The adverse effect profile of patients treated with anti PD 1-CPI was favorable, most events were grade 1/2 in nature. The most common adverse event was hypothyroidism in three patients (25%). The other grade 1/2 toxicities noted were dermatitis, vitiligo and fever. One patient developed life-threatening grade 4 immune-related pneumonitis requiring intensive care support with permanent discontinuation of treatment. However, the same patient continues to be disease free even post 4 months after stopping treatment with anti-PD-1 CPI. No treatment-related deaths were noted in study. The adverse event rate appeared similar to other studies [28,29].

Our study limitations are that we have a small cohort size, which limited our ability to define a potential benefit with individual checkpoint inhibitors. It is also a retrospective series with its inherent biases. STS subtypes were heterogenous, with benefit predominantly been seen in a few subtypes. Dosing of CPI was not uniform which might have undermined potential clinical benefit. Similarly, the small sample size undermined our effort in finding specific histological subtypes of STS with response to immunotherapy. We also acknowledge that most of the patients were treated with CPI at time points when the data was upcoming with further advances in the treatment aspect further enabled us to precisely use the treatment. The role of biomarkers was not fully explored.

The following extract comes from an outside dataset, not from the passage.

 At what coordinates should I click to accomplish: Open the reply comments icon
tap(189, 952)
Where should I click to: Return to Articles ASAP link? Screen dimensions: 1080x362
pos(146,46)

Indian patients are underrepresented in trials of CPI in sarcoma and our study represents the real-world data of CPI in sarcoma. We believe that in future multicentric studies, Indian patients should also be included in clinical trials.

Conclusion

The results of our study are consistent with other studies. Our study represents the first attempt in India at exploring role of immunotherapy in sarcoma. Though it was a small cohort we had meaningful clinical responses in our patients who otherwise had progressive disease with standard treatment modalities. Learning from our experience, we suggest exploring immunotherapy in sarcoma as it can have meaningful and long-lasting clinical response in these patients.

Future perspective

Utility of CPI in sarcoma is evolving. We believe in the coming years it could make an impact at least in certain subtypes such as ASPS and UPS. Hopefully trials could include Indian population for better applicability to our country.

Role of immunotherapy in soft-tissue sarcoma (STS) is slowly establishing itself yet currently it is still at an experimental stage.

Unlike other cancers such as lung, bladder, colon, correlation of outcomes with PD-L1 expression is not yet clear in sarcoma. There is also no correlation with regards to biomarker expression and response to check point inhibitors (CPI). However certain subtypes such as alveolar soft-part sarcoma and undifferentiated pleomorphic sarcoma are more sensitive to CPI.

With SARC 028, interest in the role of CPI in sarcomas was ignited.

Our study was retrospective in nature, we treated 15 patients of advanced sarcomas and similarly gastrointestinal stromal tumors from June 2017 to June 2021 with CPI. All of them were treated with multiple lines of prior treatment.

PD-L1 IHC was positive in 4 of 10 patients who were tested.

Overall response rate was 20% and disease control rate (complete response + partial response + stable disease) was 42.7%.

Median progression-free survival was 4 months.

The treatment was tolerable with only one patient experiencing a grade IV pneumonitis.

Our survival results correlate with available Western literature.

We feel that role of CPI in sarcomas is evolving and hence recommend to explore CPI in sarcomas in a randomized trial. Trials should also include Asian population.